Cathy Warwick on why women should be given a choice over where they give birth.
Readers may have seen a recent article in The Times, which was headlined ‘Women who think they can have a baby without 21st-century medicine are spoilt and complacent’. The author of the article, Melanie Reid, went on to express various opinions which, sadly, the RCM believes may be quite widely held - not only by the public, but also by some health service professionals. One of her more contentious comments held that ‘it is impossible to deny that homebirths are the preserve of homely, principled types who may then go on to breastfeed their child until it goes to secondary school’.
Midwives work in a climate in which they are asked to ensure that women can make an informed choice about where and how they give birth. It is fascinating that in such a climate journalists can write such factually inaccurate columns. I suppose the justification is that this was simply an ‘opinion’ piece - and everyone is entitled to express their opinion. But journalists are influential people, and their opinions could end up misleading women.
Let me, then, try to create a balance, first by providing some hard facts on the matter of homebirth and then by offering some opinions of my own as to why (as Ms Reid said) homebirths are not ‘mainstream’. This is despite policy documents that support the idea of women having the choice of home or hospital-birth having been published across the UK: Maternity Matters: Choice, Access and Continuity of Care in a Safe Service (England); Keeping Childbirth Natural and Dynamic Pathways for Maternity Care (Scotland); All Wales Clinical Pathway for Normal Labour (Wales).
Although at 2.8% (in 2007) the national homebirth rate remains low, it has risen by 54% since 2000. (Compared with only a 14% rise in the total number of births.) The rate increases in different areas range from 1% in parts of London to 10.7% in South Hams, Devon. Across England and Wales, seven local authorities have homebirth rates of more than 10%. Many of these higher homebirth rates are in areas where the population could hardly be called ‘spoilt and complacent’.
According to BirthChoiceUK, which quotes the Office of National Statistics’ data, in Bridgend, Wales, the health authority’s homebirth rate is 10.6%, while caseload midwives have a 24% homebirth rate. Torbay, Devon, meanwhile, has an 8.8% homebirth rate and Southwark, London, has a 6.2% rate. (www.birthchoice.com). None of these areas is affluent. Indeed, midwives in Peckham, which is in Southwark (one of the most socially deprived boroughs in England), deliver over 50% of their caseload of women at home.
‘It is extraordinary, at a time when hospitals are under serious pressure to manage capacity, that more maternity units are not introducing a viable homebirth service’
I think this shows that the homebirth issue has much less to do with class and much more to do with the services and support. In areas where homebirth services are properly resourced as part of total maternity services, and in areas where the availability and the benefits of having their baby at home are explained clearly, women from all walks of life may well make such a choice.

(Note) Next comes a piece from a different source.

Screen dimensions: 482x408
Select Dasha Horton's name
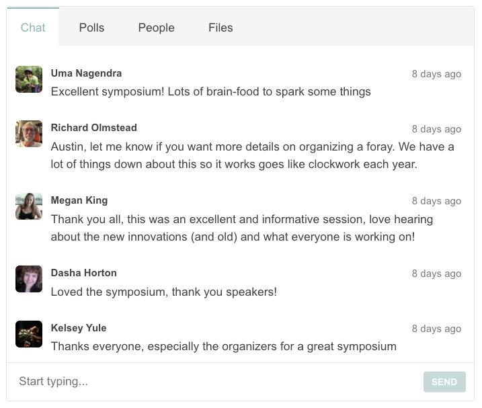point(83,273)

But is it a safe choice? Ms Reid claimed that ‘we wish to give birth safely and quietly in hospital with as little fuss as possible’, happily ignoring the recent evidence which supports the view of NICE that homebirth is a safe choice for appropriately selected women.
It is true, of course, that some women need all the benefits of the expertise and technology that our maternity hospitals can offer. But most women will be perfectly safe with a competent and confident midwife. She has the skill (and the equipment) to deliver most women who choose to do so at home - but she will also detect early on those women who may benefit from safe and simple transfer to a hospital. In those (extremely rare) cases in which a true emergency arises, the same midwife is also equipped to manage that emergency until further support can be accessed. Olsen and Jewell’s Cochrane review (1998) also demonstrates that appropriately selected women who plan to have their babies at home experience less medical intervention than those who have their babies in hospital. This would suggest there is less ‘fuss’ in the home environment.
It is extraordinary, at a time when our maternity policies advocate a reduction in unnecessary interventions, when the birthrate is rising and hospitals are under serious pressure to manage capacity, and when there is clear evidence that homebirth is the least costly model of birth, that more maternity services commissioners are not working with their local maternity units to introduce a viable homebirth service. Many commissioners, I fear, while happy enough for those asking for this service to receive it, are happy, too, not actively offering it to the appropriate population.
Lord Darzi is asking for health service personnel to suggest innovative funding ideas. I hope that the heads of midwifery in the UK, who have been instrumental in setting up successful homebirth services, will step forward so that others can learn from their example.
Meanwhile, Ms Reid should think again - and if she hasn’t done so already should read the plethora of emails her article triggered. It is a relief to me to see that on this issue many women have a rather different view from hers.